**Aim of the task**:
Please set down every entry below exactly as given.

• • • • •

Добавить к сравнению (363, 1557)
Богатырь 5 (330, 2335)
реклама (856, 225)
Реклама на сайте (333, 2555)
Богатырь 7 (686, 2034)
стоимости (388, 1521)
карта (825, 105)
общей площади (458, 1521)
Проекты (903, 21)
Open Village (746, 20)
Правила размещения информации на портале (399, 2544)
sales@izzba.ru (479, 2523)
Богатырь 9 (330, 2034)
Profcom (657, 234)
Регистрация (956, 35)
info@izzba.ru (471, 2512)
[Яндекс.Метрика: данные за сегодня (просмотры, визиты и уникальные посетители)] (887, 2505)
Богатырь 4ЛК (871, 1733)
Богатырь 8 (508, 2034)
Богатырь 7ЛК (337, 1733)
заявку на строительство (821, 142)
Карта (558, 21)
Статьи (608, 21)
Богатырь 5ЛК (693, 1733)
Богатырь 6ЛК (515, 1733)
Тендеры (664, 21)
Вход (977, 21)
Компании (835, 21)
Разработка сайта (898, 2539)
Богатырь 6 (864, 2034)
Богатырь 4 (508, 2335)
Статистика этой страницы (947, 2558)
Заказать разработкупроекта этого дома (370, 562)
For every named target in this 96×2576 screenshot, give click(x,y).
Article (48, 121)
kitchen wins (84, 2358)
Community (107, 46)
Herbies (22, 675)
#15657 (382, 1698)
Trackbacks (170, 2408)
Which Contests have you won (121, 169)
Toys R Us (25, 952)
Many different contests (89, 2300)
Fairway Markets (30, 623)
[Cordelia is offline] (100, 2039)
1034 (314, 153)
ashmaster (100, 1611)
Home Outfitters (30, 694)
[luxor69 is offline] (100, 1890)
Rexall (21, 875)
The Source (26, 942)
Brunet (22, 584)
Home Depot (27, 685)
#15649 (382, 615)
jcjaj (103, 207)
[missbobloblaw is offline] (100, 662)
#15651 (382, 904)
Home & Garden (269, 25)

• • • • •

**Response to the task**:
Добавить к сравнению (363, 1557)
Богатырь 5 (330, 2335)
реклама (856, 225)
Реклама на сайте (333, 2555)
Богатырь 7 (686, 2034)
стоимости (388, 1521)
карта (825, 105)
общей площади (458, 1521)
Проекты (903, 21)
Open Village (746, 20)
Правила размещения информации на портале (399, 2544)
sales@izzba.ru (479, 2523)
Богатырь 9 (330, 2034)
Profcom (657, 234)
Регистрация (956, 35)
info@izzba.ru (471, 2512)
[Яндекс.Метрика: данные за сегодня (просмотры, визиты и уникальные посетители)] (887, 2505)
Богатырь 4ЛК (871, 1733)
Богатырь 8 (508, 2034)
Богатырь 7ЛК (337, 1733)
заявку на строительство (821, 142)
Карта (558, 21)
Статьи (608, 21)
Богатырь 5ЛК (693, 1733)
Богатырь 6ЛК (515, 1733)
Тендеры (664, 21)
Вход (977, 21)
Компании (835, 21)
Разработка сайта (898, 2539)
Богатырь 6 (864, 2034)
Богатырь 4 (508, 2335)
Статистика этой страницы (947, 2558)
Заказать разработкупроекта этого дома (370, 562)
For every named target in this 96×2576 screenshot, give click(x,y).
Article (48, 121)
kitchen wins (84, 2358)
Community (107, 46)
Herbies (22, 675)
#15657 (382, 1698)
Trackbacks (170, 2408)
Which Contests have you won (121, 169)
Toys R Us (25, 952)
Many different contests (89, 2300)
Fairway Markets (30, 623)
[Cordelia is offline] (100, 2039)
1034 (314, 153)
ashmaster (100, 1611)
Home Outfitters (30, 694)
[luxor69 is offline] (100, 1890)
Rexall (21, 875)
The Source (26, 942)
Brunet (22, 584)
Home Depot (27, 685)
#15649 (382, 615)
jcjaj (103, 207)
[missbobloblaw is offline] (100, 662)
#15651 (382, 904)
Home & Garden (269, 25)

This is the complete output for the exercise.